(Collected data entries)
>>>>>

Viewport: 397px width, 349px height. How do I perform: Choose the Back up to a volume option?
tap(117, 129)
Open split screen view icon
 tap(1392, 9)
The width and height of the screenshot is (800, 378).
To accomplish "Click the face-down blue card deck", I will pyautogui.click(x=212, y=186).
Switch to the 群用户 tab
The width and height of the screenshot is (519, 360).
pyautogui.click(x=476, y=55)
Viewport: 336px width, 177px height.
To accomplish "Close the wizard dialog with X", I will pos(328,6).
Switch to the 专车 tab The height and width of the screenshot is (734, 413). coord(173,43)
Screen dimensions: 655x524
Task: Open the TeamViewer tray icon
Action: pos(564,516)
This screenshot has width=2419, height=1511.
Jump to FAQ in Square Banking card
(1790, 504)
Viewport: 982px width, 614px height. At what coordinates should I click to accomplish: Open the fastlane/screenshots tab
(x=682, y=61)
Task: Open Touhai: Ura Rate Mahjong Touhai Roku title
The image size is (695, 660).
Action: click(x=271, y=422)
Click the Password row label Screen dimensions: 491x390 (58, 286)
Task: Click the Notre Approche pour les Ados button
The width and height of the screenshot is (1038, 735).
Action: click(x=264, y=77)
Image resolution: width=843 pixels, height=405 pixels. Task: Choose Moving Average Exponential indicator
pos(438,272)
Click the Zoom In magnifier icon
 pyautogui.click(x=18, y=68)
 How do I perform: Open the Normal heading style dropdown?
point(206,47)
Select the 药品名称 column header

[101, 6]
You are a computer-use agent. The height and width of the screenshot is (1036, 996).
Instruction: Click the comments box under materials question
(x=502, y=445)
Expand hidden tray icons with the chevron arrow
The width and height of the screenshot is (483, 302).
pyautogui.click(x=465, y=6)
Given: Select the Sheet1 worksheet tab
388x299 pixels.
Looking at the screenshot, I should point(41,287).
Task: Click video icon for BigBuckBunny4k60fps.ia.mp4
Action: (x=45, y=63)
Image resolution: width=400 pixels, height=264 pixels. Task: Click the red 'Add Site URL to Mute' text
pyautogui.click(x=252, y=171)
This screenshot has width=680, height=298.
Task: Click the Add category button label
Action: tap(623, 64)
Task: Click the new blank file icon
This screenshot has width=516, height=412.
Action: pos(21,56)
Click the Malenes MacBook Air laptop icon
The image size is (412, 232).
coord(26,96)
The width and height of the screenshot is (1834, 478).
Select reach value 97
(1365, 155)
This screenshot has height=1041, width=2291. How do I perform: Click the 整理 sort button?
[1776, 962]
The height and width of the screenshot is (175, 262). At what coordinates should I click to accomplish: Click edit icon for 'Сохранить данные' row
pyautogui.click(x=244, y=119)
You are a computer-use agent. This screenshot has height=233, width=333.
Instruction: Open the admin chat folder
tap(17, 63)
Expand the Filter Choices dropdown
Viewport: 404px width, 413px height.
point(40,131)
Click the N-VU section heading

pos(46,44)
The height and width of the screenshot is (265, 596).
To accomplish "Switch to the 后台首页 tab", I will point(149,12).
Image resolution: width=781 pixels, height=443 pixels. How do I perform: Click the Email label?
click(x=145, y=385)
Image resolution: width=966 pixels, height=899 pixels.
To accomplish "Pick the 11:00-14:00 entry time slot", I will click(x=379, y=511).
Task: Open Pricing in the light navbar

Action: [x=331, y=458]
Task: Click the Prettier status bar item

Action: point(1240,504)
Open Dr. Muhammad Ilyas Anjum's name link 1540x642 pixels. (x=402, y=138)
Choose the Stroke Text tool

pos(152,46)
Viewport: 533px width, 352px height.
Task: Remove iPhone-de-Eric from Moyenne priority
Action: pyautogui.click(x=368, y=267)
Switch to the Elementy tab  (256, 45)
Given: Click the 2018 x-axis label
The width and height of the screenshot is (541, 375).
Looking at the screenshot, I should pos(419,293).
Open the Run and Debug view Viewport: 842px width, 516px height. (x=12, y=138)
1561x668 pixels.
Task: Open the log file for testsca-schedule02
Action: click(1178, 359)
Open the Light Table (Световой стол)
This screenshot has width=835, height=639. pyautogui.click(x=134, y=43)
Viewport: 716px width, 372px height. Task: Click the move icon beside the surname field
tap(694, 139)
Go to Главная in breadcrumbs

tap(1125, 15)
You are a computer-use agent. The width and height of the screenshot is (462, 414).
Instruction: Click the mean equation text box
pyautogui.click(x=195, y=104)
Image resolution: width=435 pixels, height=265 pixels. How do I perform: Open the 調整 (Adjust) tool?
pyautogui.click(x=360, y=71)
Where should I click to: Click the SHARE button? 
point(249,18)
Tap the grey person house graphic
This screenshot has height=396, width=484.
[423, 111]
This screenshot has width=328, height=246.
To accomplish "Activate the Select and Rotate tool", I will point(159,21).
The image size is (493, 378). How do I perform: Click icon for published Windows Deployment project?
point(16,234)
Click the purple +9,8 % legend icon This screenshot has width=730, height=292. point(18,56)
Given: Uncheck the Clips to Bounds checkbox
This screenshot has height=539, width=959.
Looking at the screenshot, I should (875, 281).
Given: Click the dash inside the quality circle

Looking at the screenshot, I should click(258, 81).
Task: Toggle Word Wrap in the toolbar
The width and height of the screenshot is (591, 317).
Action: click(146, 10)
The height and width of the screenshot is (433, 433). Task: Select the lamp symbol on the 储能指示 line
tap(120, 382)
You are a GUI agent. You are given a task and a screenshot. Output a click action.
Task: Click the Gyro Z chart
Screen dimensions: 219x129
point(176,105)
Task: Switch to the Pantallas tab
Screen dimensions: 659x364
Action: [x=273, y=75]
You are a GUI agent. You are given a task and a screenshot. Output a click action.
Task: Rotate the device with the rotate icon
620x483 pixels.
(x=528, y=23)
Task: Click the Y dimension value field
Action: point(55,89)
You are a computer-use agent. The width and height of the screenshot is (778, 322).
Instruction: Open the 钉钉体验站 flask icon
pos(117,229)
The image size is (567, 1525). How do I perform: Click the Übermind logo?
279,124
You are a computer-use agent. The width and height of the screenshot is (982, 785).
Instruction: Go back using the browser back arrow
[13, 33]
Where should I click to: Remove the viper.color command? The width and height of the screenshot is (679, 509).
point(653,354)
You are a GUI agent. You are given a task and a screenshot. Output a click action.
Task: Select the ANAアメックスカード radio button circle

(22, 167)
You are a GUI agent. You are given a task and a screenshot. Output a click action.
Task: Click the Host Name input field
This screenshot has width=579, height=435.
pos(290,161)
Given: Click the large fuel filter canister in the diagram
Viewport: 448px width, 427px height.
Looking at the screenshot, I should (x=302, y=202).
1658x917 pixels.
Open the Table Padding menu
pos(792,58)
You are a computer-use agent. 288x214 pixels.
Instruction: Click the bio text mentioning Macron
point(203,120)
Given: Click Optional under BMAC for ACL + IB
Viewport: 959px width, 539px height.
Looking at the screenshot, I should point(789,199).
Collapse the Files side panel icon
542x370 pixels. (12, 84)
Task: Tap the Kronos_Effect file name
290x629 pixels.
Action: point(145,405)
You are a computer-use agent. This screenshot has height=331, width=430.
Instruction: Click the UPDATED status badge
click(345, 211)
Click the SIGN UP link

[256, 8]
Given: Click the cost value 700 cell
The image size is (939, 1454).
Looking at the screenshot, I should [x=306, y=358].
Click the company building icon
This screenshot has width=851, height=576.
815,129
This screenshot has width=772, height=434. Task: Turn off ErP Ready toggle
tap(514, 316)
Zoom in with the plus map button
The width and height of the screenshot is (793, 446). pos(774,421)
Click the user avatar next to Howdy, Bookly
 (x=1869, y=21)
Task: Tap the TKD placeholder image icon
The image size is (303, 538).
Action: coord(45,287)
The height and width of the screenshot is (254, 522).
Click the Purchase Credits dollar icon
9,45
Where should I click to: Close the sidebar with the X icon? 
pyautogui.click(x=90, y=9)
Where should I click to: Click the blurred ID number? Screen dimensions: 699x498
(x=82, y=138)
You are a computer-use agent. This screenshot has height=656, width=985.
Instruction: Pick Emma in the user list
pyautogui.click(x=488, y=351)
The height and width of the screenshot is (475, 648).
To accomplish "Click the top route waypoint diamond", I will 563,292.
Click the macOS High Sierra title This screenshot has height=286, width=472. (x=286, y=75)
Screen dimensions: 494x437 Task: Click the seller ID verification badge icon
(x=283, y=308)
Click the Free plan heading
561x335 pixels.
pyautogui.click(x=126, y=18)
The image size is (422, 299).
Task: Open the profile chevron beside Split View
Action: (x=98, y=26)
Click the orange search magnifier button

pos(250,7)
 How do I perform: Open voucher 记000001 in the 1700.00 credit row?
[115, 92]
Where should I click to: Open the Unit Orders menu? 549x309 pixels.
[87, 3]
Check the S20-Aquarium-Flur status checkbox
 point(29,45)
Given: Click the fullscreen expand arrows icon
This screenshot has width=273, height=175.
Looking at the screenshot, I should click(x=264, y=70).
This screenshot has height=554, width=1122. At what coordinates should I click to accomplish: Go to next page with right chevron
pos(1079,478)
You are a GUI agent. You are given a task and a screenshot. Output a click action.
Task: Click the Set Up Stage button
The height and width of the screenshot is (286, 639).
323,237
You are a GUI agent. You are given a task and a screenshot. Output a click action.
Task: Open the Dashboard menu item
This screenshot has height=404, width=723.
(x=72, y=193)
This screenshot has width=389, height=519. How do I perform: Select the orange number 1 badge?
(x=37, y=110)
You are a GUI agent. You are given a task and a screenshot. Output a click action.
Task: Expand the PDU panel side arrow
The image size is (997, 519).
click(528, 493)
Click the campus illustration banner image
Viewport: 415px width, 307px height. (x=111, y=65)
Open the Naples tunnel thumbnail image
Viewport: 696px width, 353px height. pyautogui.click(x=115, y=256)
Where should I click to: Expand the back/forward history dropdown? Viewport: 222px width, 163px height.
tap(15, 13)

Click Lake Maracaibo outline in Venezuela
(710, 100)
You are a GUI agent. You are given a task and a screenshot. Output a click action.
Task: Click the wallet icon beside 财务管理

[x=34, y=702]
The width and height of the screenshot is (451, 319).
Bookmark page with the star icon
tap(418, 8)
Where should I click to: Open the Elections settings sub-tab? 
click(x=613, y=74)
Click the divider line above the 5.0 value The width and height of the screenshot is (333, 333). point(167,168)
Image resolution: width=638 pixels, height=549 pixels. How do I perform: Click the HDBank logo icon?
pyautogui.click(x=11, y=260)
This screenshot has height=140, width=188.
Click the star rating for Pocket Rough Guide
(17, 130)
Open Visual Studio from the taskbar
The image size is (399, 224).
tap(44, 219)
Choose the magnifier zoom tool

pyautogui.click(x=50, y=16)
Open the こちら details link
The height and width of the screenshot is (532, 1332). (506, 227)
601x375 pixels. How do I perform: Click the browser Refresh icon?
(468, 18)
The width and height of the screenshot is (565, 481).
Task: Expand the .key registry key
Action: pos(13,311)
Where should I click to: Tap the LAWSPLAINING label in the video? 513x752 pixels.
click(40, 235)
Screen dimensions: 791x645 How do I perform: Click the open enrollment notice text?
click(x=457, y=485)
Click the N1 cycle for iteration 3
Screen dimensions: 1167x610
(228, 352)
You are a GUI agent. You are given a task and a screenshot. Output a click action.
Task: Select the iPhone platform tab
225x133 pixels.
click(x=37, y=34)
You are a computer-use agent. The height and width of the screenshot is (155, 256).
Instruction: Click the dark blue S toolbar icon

<<<<<

=== Task directions ===
Work out how many lines in the data contain "blue" and state that number with nothing added.

=== Result below ===
2